If the jobs aren't here, they're much less likely to come.
 
Yes, but it’s not an acute problem in terms of filling jobs yet. In fact, there is evidence that AI is already making entry level skilled jobs more scarce. Even with less kids, those kids are having a harder time finding jobs in their field.

It may well. Be. Trump's massive deportation has lowered the umbers of people in the labor force because the native population can't keep up.
 
If the jobs aren't here, they're much less likely to come.
If there is a better shot here than in their home countries, they are going to come here - even if the odds of finding a job here are low.

I think people have this notion that everything will work out great, maybe, but don’t count on it. The fuse for the AI mass job displacement time bomb is much shorter than the fuse for the population decline time bomb.
 
If there is a better shot here than in their home countries, they are going to come here - even if the odds of finding a job here are low.

I think people have this notion that everything will work out great, maybe, but don’t count on it. The fuse for the AI mass job displacement time bomb is much shorter than the fuse for the population decline time bomb.

Maybe. Maybe not. When they leave here during economic downturns, they aren't returning to boom towns.

I guess it depends how great a police state we want to create, and is that solution going to do that much to solve the problem of the AI unemployment explosion.

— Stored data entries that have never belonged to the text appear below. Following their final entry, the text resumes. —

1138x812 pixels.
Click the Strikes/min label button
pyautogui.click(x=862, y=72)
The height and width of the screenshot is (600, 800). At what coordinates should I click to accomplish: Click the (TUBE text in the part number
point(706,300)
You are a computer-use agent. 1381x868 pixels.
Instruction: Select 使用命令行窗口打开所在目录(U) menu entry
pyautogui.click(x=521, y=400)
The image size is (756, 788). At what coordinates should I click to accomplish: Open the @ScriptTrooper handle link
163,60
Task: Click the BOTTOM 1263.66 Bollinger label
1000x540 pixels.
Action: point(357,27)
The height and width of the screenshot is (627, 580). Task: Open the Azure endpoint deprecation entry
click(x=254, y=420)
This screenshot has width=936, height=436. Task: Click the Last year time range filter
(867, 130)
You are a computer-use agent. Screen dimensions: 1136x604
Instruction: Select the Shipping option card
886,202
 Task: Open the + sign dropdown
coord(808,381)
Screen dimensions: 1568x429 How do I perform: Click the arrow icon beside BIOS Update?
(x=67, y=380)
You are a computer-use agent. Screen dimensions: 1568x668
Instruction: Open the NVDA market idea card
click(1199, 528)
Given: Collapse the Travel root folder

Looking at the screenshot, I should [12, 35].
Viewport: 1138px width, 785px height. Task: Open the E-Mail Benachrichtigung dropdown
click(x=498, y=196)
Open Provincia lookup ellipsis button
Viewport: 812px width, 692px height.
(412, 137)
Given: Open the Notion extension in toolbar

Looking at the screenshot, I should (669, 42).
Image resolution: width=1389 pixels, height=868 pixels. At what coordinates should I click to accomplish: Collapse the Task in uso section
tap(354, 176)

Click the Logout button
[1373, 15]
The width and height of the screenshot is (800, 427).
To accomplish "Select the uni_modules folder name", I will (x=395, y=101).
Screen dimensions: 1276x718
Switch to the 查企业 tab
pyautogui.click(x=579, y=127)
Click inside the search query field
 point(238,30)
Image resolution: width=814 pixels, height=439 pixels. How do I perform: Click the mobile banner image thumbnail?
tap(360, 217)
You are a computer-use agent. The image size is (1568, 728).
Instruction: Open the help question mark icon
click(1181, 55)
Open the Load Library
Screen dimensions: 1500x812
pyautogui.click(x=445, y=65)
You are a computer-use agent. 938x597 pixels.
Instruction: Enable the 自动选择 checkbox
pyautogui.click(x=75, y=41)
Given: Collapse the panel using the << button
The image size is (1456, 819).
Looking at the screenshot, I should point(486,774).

Otherwise, we might see how eager those forced out of meaningful jobs and living on a guaranteed basic income to take up even skilled immigrant labor.
 
Let me preface this by pointing out that this is a hypothetical. I am not in favor of rounding up and deporting otherwise law abiding people that have been here for years, are working, and have formed ties here - particularly family ties here.

I have worked in software engineering/devops for over 25 years now. At the rate of advancement in Reasoning LLMs (Large Language Models), and the amount of research and investment going into them, it is possible that over the course of the next 3 to 10 years, we see massive white collar layoffs. We could quite literally see tens of millions of white collar workers laid off with positions in finance, marketing, engineering, tech, hr, and creative fields reduced by 50% or more. I am not saying this will happen, or is likely, but it is a reasonable possibility - and this would occur must faster than any other economic transformation in the history of civilization. This wouldn't be the slow decline of manufacturing employment, or the slow industrial transition that took over 150 years. This would occur over just a few years, an economic displacement like never before in civilization.

There are those who argue for Universal Basic Income as a response to this disruption. While well-intentioned, I believe it’s impractical. Many displaced professionals—especially those far from retirement—are unlikely to accept a passive income in place of meaningful work. Instead, they may seek roles in skilled trades or healthcare, leading to increased competition and downward pressure on wages in those sectors. Think about it, carpenters and plumbers make good money because they are in a skilled profession that is physical, and that there is a greater demand for than there are people currently willing to do those jobs. Nurses and respiratory therapists make good money because there is more demand for their jobs than people qualified to do them. Think of world where that all of a sudden isn't the case anymore. Millions of former accountants, software engineers, creative professionals and so on are all of sudden training for those jobs or going to school for them.

Now, think of a world were at the same time, there are 10 or 20 million illegal immigrants here competing for many of the same jobs. Again, this is all a hypothetical, its a thought experiment (which used to be pretty common on Debate Politics, but are very rare these days on here). My point being that it is much easier to be tolerant and accepting of undocumented immigrants, when you are not competing against them.
So if you can break the law and get away with it for 2-3 decades, then you get to escape the law? Hmmmmm.